# should I wait one month before trying again?



## Mudpuffin (Aug 3, 2009)

heh all,

I have just had an FET BFN and my clinic have said we can start again next month taking nose spray reading for fresh attempt no 4 in August. 

mentally i am fine going straight ahead into another ICSI as just want to get started again.  However for the past year we have only had two months where we haven't been on an attempt or pregnant.  Is is better for my body to have a rest of one month before starting again or doesn't it matter from a physical point of view??

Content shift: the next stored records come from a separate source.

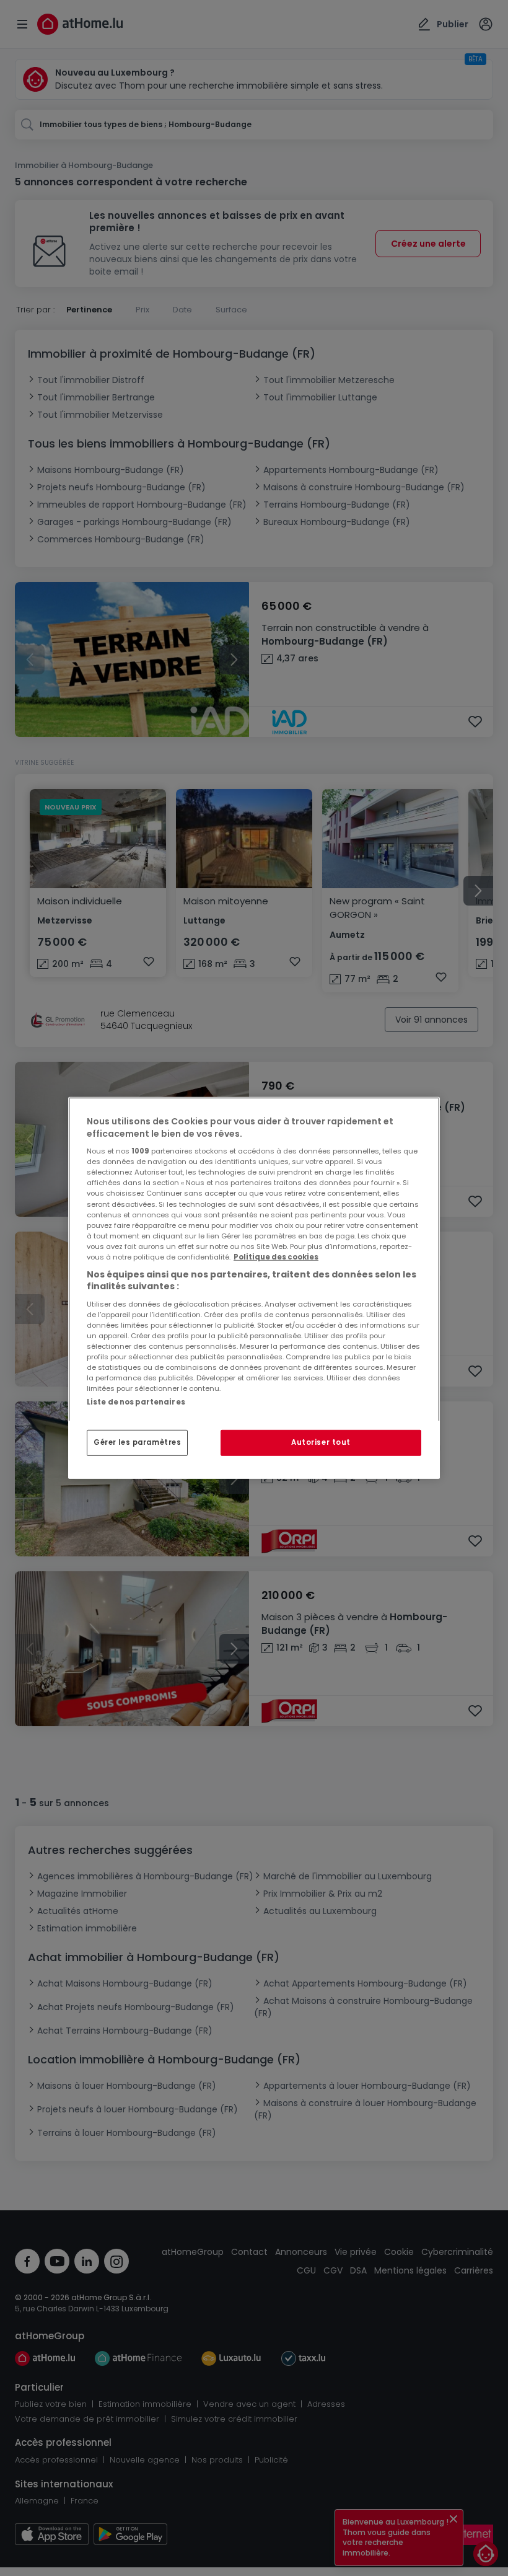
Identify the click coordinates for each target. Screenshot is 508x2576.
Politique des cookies (276, 1257)
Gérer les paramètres (137, 1442)
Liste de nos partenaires (136, 1402)
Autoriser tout (321, 1442)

just wanted to get your thoughts.  Am itching to start again but on the other hand obviously want to make sure physically give the embys the best chance.

thanks for any advice

mud
x


----------



## Moonshine (Jun 1, 2010)

Hi Mud, 

I know what you mean I am always keen to get started again but having just had my 4th BFN the clinic now want to run some further tests to see if I have implantation issues, which I am glad they are looking into it before I waste anymore embys but also worried, I actually asked for the tests as concerned after 4 attempts with Blast I have never had a BFP. 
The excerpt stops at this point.